▸ **Study text**:
How to Set up JupyterHub on Azure

JupyterHub serves as an essential platform for Data Science teams across multiple organizations. In this article, we are going to do a walkthrough of how to set up JupyterHub on Azure.

Introduction

JupyterHub is an Open-Source solution to provide access to computational environments without having users actively manage DevOps challenges. System Administrators can customize and manage JupyterHub to provide isolated or shared resources to data science teams. Not only is it scalable and customizable but also provides the option to improve privacy, by providing users with their own workspaces. Since, it can be hosted on various cloud services, virtual machines, and even local machines, users can leverage customizable compute power from anywhere in the world.

Organizations can choose from the following two types of distributions offered by JupyterHub as per their own requirements -

  1. The Littlest JupyterHub (TLJH)

The Littlest JupyterHub (TLJH) is a lightweight JupyterHub distribution for a single Virtual Machine (VM). It is designed for smaller deployments and allows users to access shared resources. While it may be a good starting solution for smaller Data Science Teams running experiments that do not require the availability of more compute power, it is not scalable for larger teams performing varying degrees of tasks. If one of the users utilizes most of the VMs compute power, it might hinder the work of someone else trying to carry out their own tasks.

  1. Zero to JupyterHub (ZTJH)

Zero to JupyterHub (ZTJH) allows DevOps teams to deploy JupyterHub on Kubernetes using Docker. It provides the convenience of scaling and managing it efficiently for a larger number of users. Due to containerization, users are able to choose their own compute power (CPU, RAM, GPU, etc.) without having to worry about how their usage might affect the work of others.

The Littlest JupyterHub on Azure

In this section of the article, we are going to figure out how to install The Littlest JupyterHub (TLJH) on Azure. Once you have created a Microsoft account, you’ll be able to access the Azure Portal.

Create an Azure Virtual Machine (VM) & Install JupyterHub

Azure Portal Landing Page

Figure 1: Azure Portal Landing Page

When we login into the portal, we are greeted with the Azure Landing Page as shown in Figure 1. In this step, we are going to set up our Virtual Machine to install JupyterHub. Click on the Virtual Machines option.

 Spawning a Virtual Machine

Figure 2: Spawning a Virtual Machine

We’ll click on Create > Azure virtual machine as shown in Figure 2 in order to bring up the configuration form (Figure 3(a)).

Virtual Machine Configuration

Figure 3(a): Virtual Machine Configuration

As a part of the basics, we will enter the following information -

  1. Resource Group - We can either create a new Resource Group, as we’ve done here, or select from a pre-defined template. Let’s call this Resource Group JupyterHub-AzureAD_group.

  2. Virtual Machine Name - For demonstration purposes, we are going to name our Virtual Machine JupyterHub-AzureAD.

  3. Region - We can choose any region at our convenience. Here we select (Asia Pacific) East Asia. The price for an active instance varies from region to region. So it is recommended to do a cost analysis before selecting one.

▸ **Problem to work on**: Pick up the JupyterHub-on-Azure walkthrough after its last sentence and keep writing it.

▸ **Information provided**:
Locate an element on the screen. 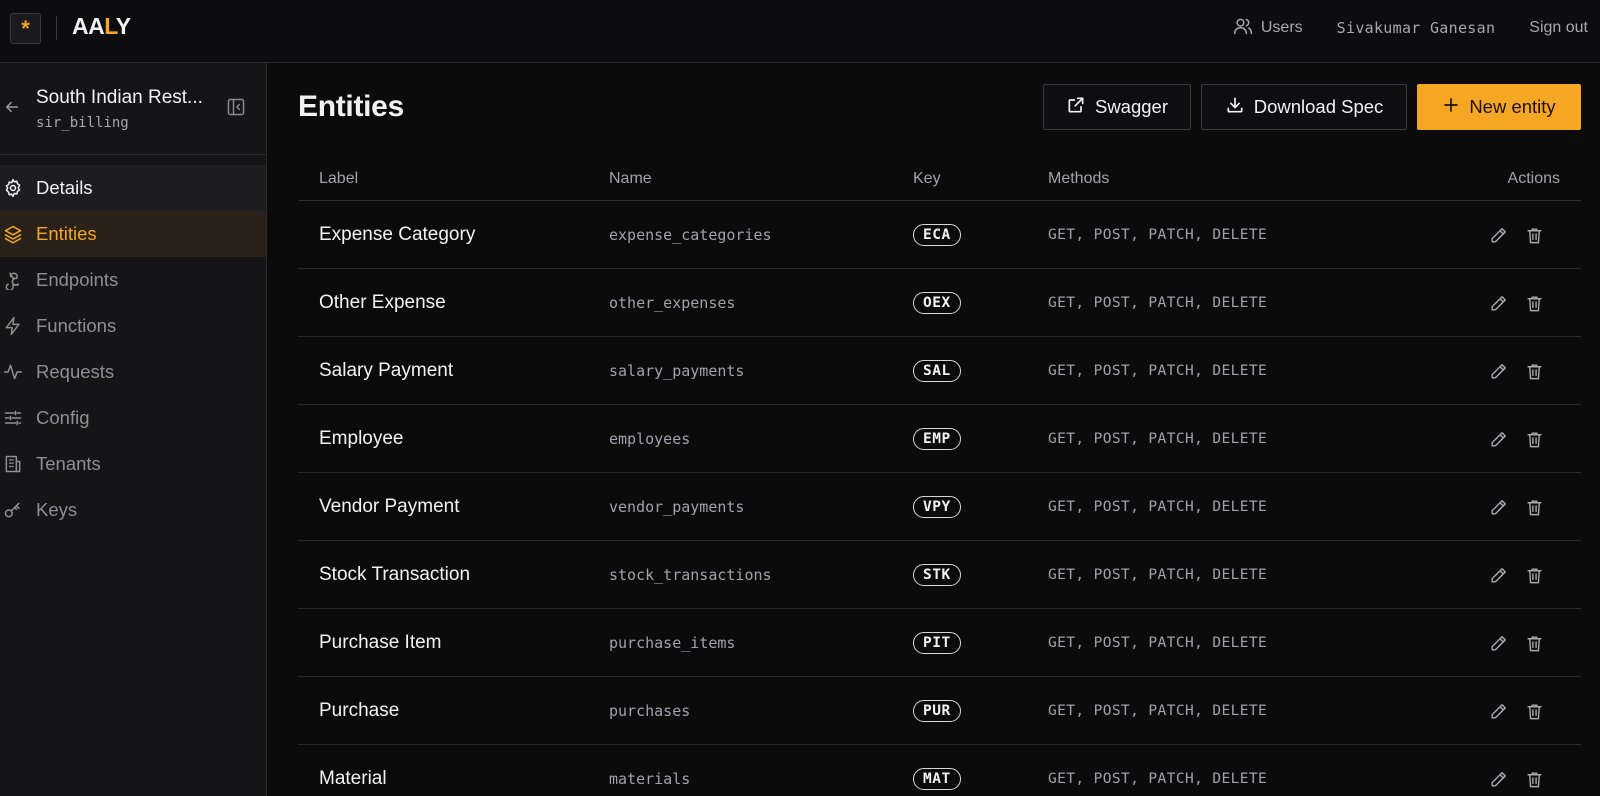 This screenshot has height=796, width=1600. sidebar-item-requests: Requests is located at coordinates (133, 372).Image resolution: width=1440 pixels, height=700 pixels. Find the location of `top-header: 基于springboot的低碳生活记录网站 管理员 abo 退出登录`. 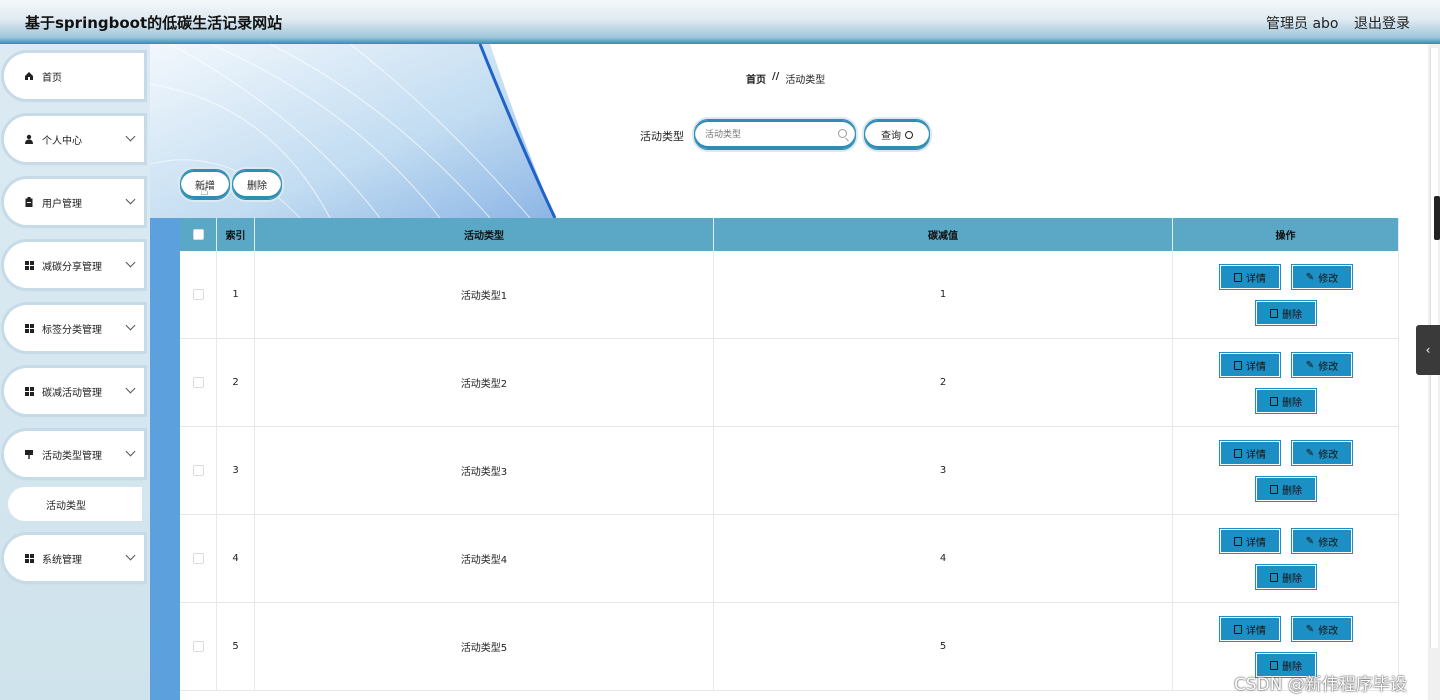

▸ **Response to the exercise**:
  4. Image - This refers to the operating system to be installed on the Virtual Machine. We can choose from a variety of vanilla images and custom images. Here we select a fresh installation of Ubuntu Server 20.04 LTS.

  5. VM Architecture - We can leave it as default to x64 architecture.

Virtual Machine Configuration

Figure 3(b): Virtual Machine Configuration

  1. Size - There are various VM compute configurations to choose from. As per our current requirement, we select Standard_DS1_v2 which offers 3.5 GiBs of RAM and 1 virtual CPU.

  2. Username and Password - We’d want to keep our instance secure as well.

  3. Select Inbound Ports - We can leave this as default.

Virtual Machine Configuration

Figure 3(c): Virtual Machine Configuration

  1. Disk Size - You can click on Disks on the Top Panel and select a configuration as per our need. For demonstration purposes, we have selected 1024 GiBs of SSD

Virtual Machine Configuration

Figure 3(d): Virtual Machine Configuration

  1. Initialize VM with JupyterHub - Now we are going to pre-install JupyterHub on our VM by running the command as present in the Custom data field in Figure 3(d). This runs a curl command to download and install The Littlest JupyterHub onto the VM.

For all the other remaining options, we can leave them as default or configure them as per our needs. Once the configuration has been set up, click on Review + Create.

Virtual Machine Configuration

Figure 3(e): Virtual Machine Configuration

If there are no error reported after the validation process takes place, we’d be shown the message “Validation passed” as shown in Figure 3(e), else an error with the error message is shown to help us resolve the issue. Once the validation passes, we click on Create and this starts the deployment process.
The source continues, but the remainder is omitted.